In September 2024, the North Pole-42 expedition went on a voyage across the Arctic. Among the 34 researchers on board the ship was an employee of Tomsk State University – Vasily Leontyev, an engineer at the Laboratory of Radiophysical and Optical Methods for Studying the Environment. He brought the equipment specially developed by laboratory specialists to the North Pole to study Arctic plankton under water. The expedition will last until 2026, but part of the team, including Vasily Leontyev, returned home in April according to the planned rotation.
Since the Laboratory of Radiophysical and Optical Methods for Studying the Environment of TSU has long been studying a wide variety of particles in the aquatic environment, at some point there was a need for appropriate equipment. Who else but the scientists themselves know what exactly they need and what parameters the equipment should have? So Tomsk engineers, by trial, error and refinement, created an underwater digital holographic camera, information from which is transmitted via communication lines. It uses a special software to process the received data.
— Our equipment allows studying plankton directly in the habitat: register a hologram of the water volume at a given depth, then transfer it to a ship or to land and reconstruct the volume image in layers using a software. This research method makes it possible to understand the exact coordinates of the place of a particular particle or plankton individual. The software allows determining sizes and shapes and recognizing all this automatically. Most importantly, we do not disturb the environment, – said Victor Dyomin, First Vice-Rector of TSU, head of the Laboratory of Radiophysical and Optical Methods for Studying the Environment.
Besides, Tomsk equipment allows registering the largest volume per one exposure. The larger the volume, the more studied particles get there. So scientists can make more accurate and complete measurements.
— The principle of holography is two waves: everything that scatters on particles is an informational, objective wave; all that passes along particles is a reference wave. They interfere with each other, and we register this interference pattern, – explains Victor Dyomin.
Two holographic cameras were sent to the North Pole. One worked through a hundred-meter cable and fiber optic, the second was battery operated.

Within 26 minutes, the camera takes measurements in different modes, then the remaining two hours it reconstructs the holograms. At the end of the duty, an engineer takes the processed information to view on the computer. As a result of a three-day observation, the engineer had to look at almost five thousand pictures. The task was to sel ect and store separately the materials with plankton individuals for further study, indicating the parameters of the place, time, temperature and other things.

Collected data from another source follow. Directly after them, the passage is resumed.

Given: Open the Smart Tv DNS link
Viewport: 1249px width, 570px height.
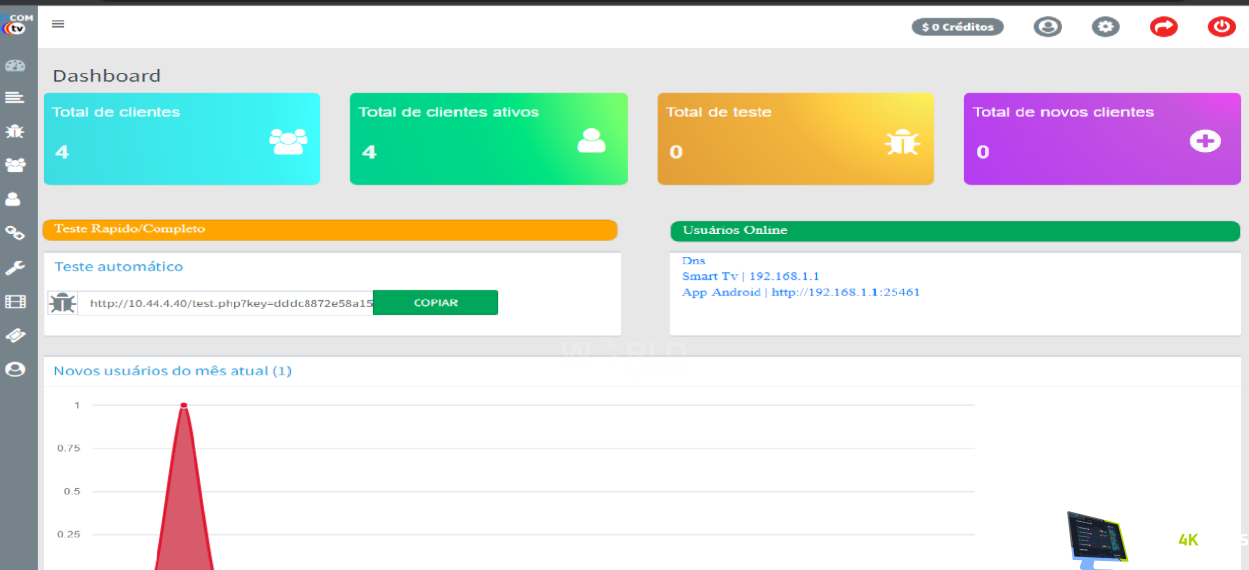Looking at the screenshot, I should (750, 276).
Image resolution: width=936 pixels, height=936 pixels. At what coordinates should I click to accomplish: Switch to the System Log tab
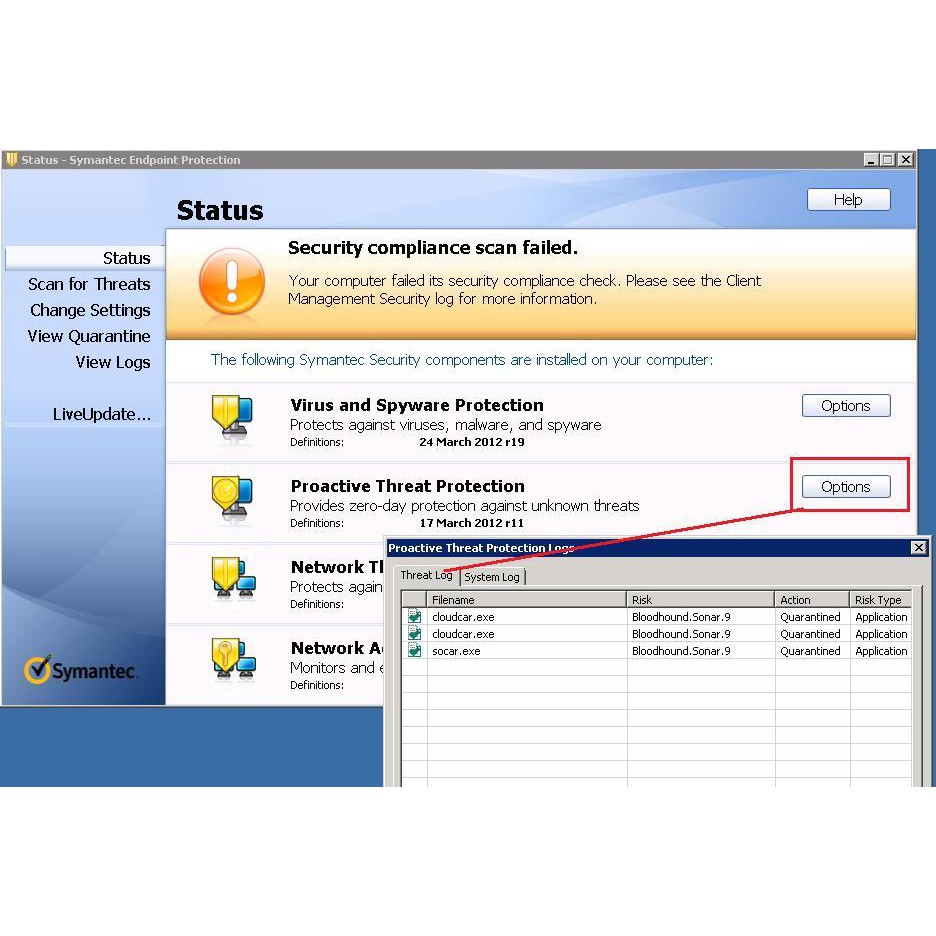(492, 577)
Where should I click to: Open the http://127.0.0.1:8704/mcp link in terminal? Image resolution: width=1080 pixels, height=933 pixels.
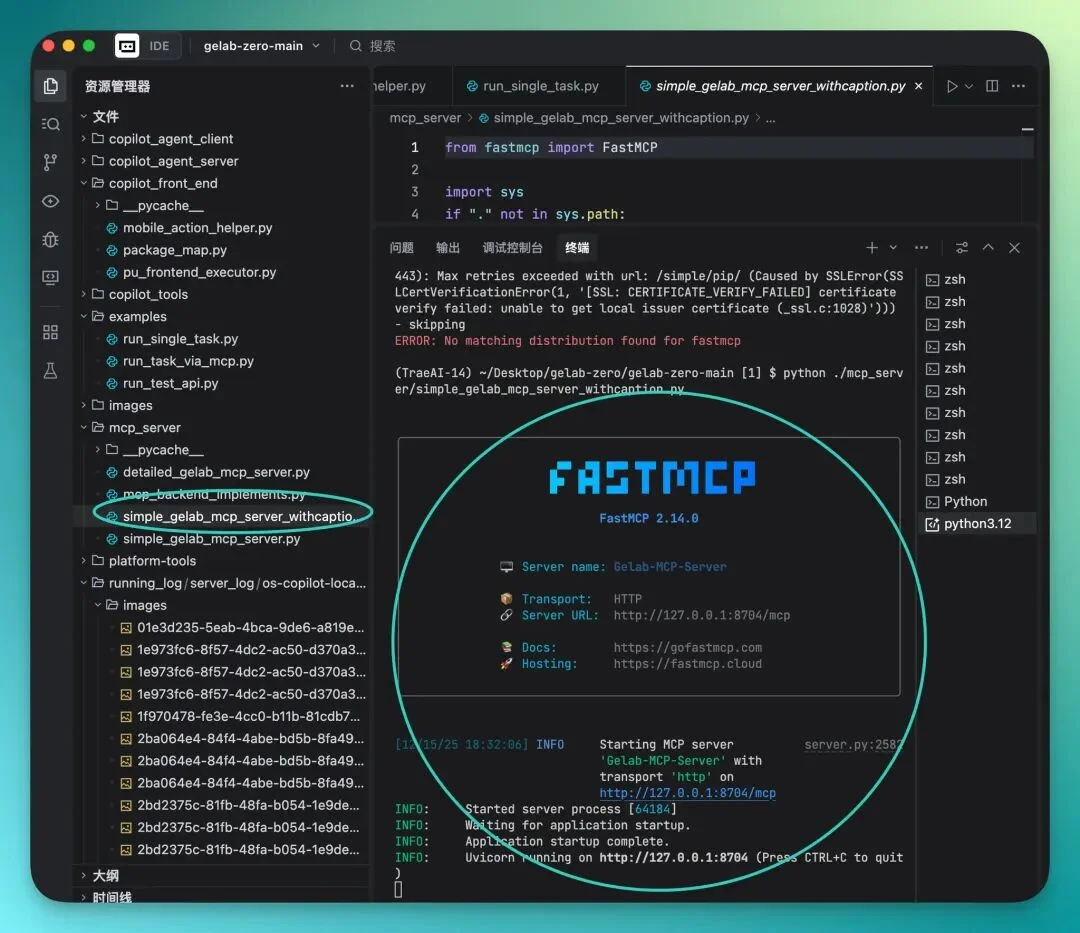click(x=687, y=793)
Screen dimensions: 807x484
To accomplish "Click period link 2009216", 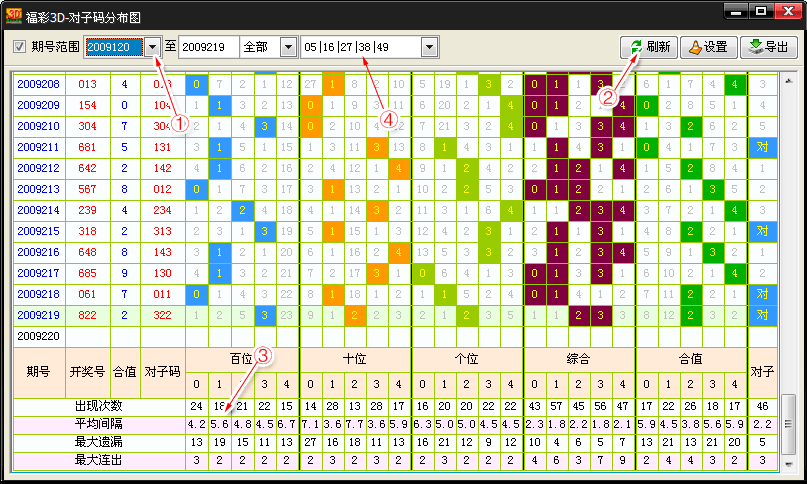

— Once, looking through the photos, I saw that one animal is somehow different. I sent the picture to Igor Polovtsev (senior researcher at the Laboratory of Radiophysical and Optical Methods for Studying the Environment), and he replied that such animals should not be found there, they are characteristic of the Barents Sea, but, apparently, some currents brought them here, – said Vasily Leontyev.

Vasily Leontyev worked in a hydrobiological unit, and it was important to build the observation mode so as not to intersect with oceanologists – their equipment had minus 42 volts, plus circulating currents around the ship itself, which in combination could not so much affect the result as harm the equipment itself. Despite the fact that Vasily Leontyev did not design the equipment (the main developer is Igor Polovtsev), but due to its continuous work on a ship, he knows the device quite well.
— On average, says Vasily Leontyev, in an ordinary reservoir, ten days are enough to understand the behavior of zooplankton. We were here fr om October to April, and this is daily duty, scanning, calibration. So, both sets performed their functions perfectly.
Now all the obtained data is processed on the mainland. This is done by the chief equipment designer Igor Polovtsev and data processing specialist Alexandra Davydova, an employee of TSU in Krasnodar, who worked with Vasily Leontyev. Moreover, as Vasily Leontyev added, they prepared three articles for publication according to the results of the expedition.